What I don't understand is why you cannot reproduce the same issue in Blheli_S, because both codebases do the same.

Let us try longer and perhaps we can replicate it in Blheli_S too.

could you check if you can also reproduce this issue with Bluejay 0.16

Yes we could reproduce it, and this time it happened in the middle of breaking, not in the change from breaking to accelerating. image

could you alternate one of the led GPIOs before updating the PCA registers and also scope it? - If you need a customized fw to do this let us know.

We will give it a try

This capture was from 0.16, correct?

Can you confirm what version(s) the previous 2 captures were? https://github.com/bird-sanctuary/bluejay/issues/187#issue-2181610116 https://github.com/bird-sanctuary/bluejay/issues/187#issuecomment-1991762707

Is the timing of the bug exactly the same for each occurrence on the same version, or is there some variation? How many samples?

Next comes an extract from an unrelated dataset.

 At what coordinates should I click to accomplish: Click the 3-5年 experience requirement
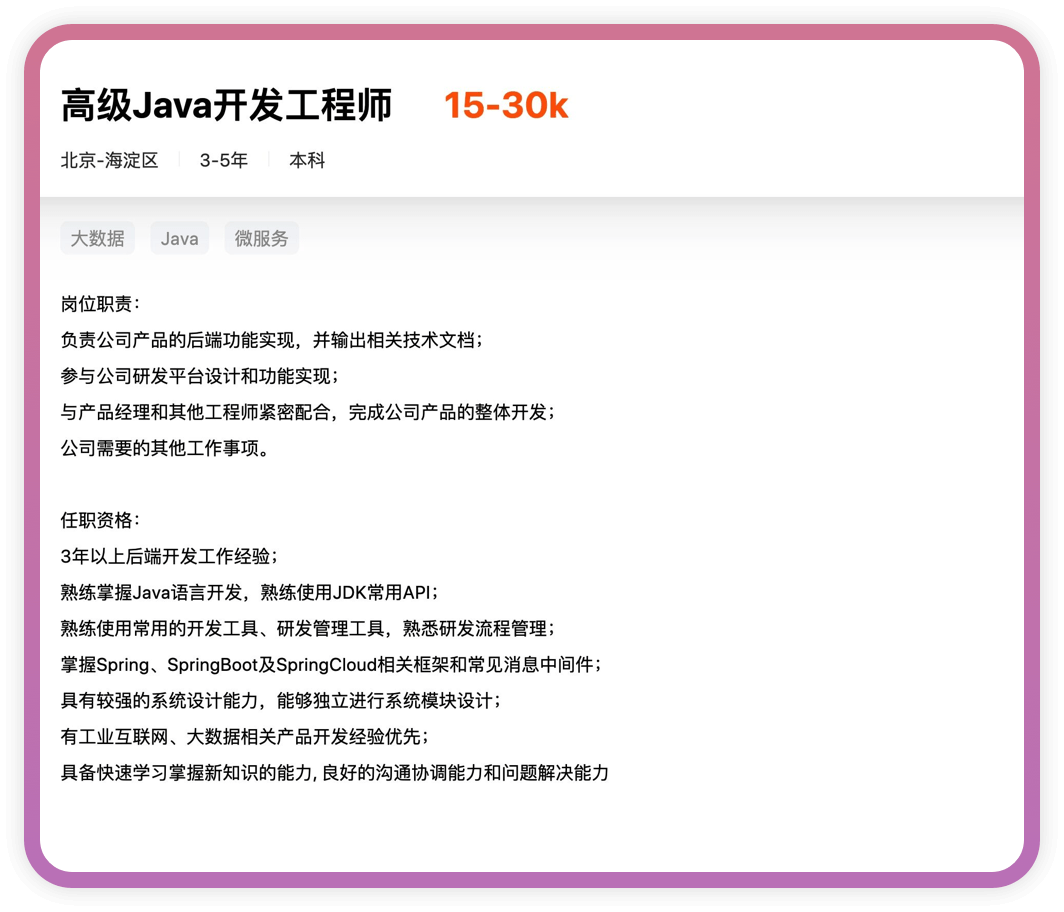pos(224,160)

What variation did you see between 0.19.2 and 0.21RC (0.20.1?) Are you able to provide some instances from the missing version please?

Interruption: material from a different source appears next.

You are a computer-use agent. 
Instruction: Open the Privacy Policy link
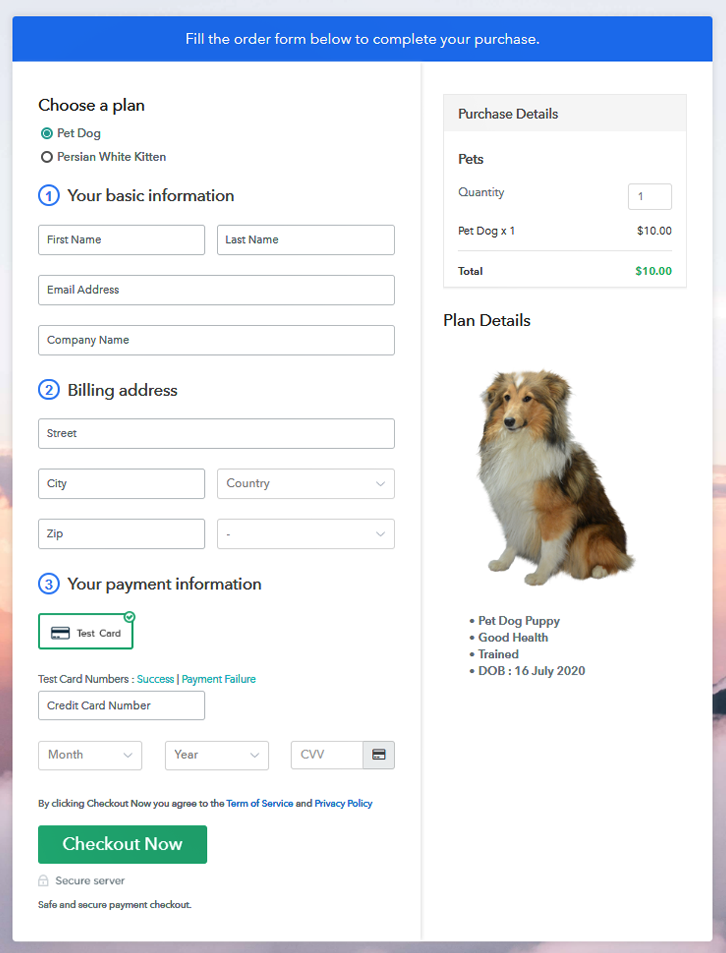[x=343, y=803]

tobbeanton commented 6 months ago

Is there a fix in 0.21RC? Else the bug has more or less been fully identified...?

hyp0dermik-code commented 6 months ago

Is there a fix in 0.21RC? Else the bug has more or less been fully identified...?

No, I was more curious as to what the difference was in timing between 0.21 and .19.2 (if any) at the same PWM frequency

tobbeanton commented 6 months ago

I think the bug has been there for a long time, since the PCA switching code was changed.

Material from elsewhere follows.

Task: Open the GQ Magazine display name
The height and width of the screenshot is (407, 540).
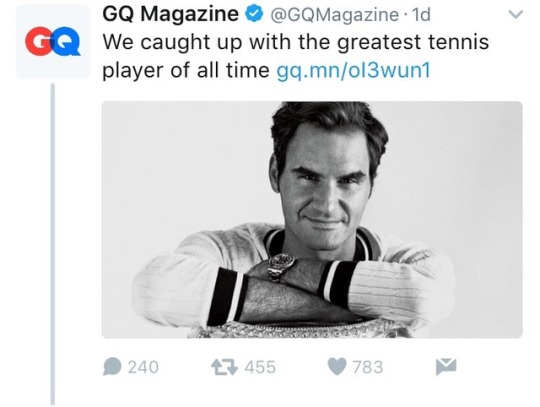Action: pyautogui.click(x=170, y=14)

alinneacsu commented 3 weeks ago

Hello! Was the bug fixed in the lastest version ?

stylesuxx commented 3 weeks ago

@alinneacsu No, otherwise we would have closed the issue and mentioned in the release notes. Are you experiencing the same issues?

alinneacsu commented 3 weeks ago

@stylesuxx

I think the issue can be similar: my setup includes a FC, based on H743, running Arducopter (bidir dshot enabled) and a 4in1 ESC running BlueJay latest version. Rarely, until now the rate is 1:50 flights, one of the motors simply turns off in flight, but it looks like it is not demag/desync, based on logs. Tried both 24Khz / 48Khz versions, no differences.

Didn't identified any way to replicate the issue, in a controlled environment.

I have many logs indicating this situation, i'm attaching a simple screenshot for now, the constant RPM at the end of the log indicates the moment when the motor stopped:

Screenshot 2024-11-01 at 23 28 44

I'm logging also the following EDT fields: .SS -> EDT Stress Level (120 constantly) .SA -> EDT Status (193, rarely goes to 1)

stylesuxx commented 3 weeks ago

Please attach full logs, so people can look through them.

alinneacsu commented 3 weeks ago

Check this out: https://drive.google.com/drive/folders/1dsq6q2YpsevknT9BYpLhBDjFDhUS9mEA

stylesuxx commented 3 weeks ago

@alinneacsu can you provide some time stamps of interest for those logs please?

Also, what else have you done to troubleshoot this issue? Does it always happen with the same motor? Have you tried to change timings?

The initial issue seems to be reproducable pretty consistently at least at this one setup. So I am not sure if we are looking at the same issue here.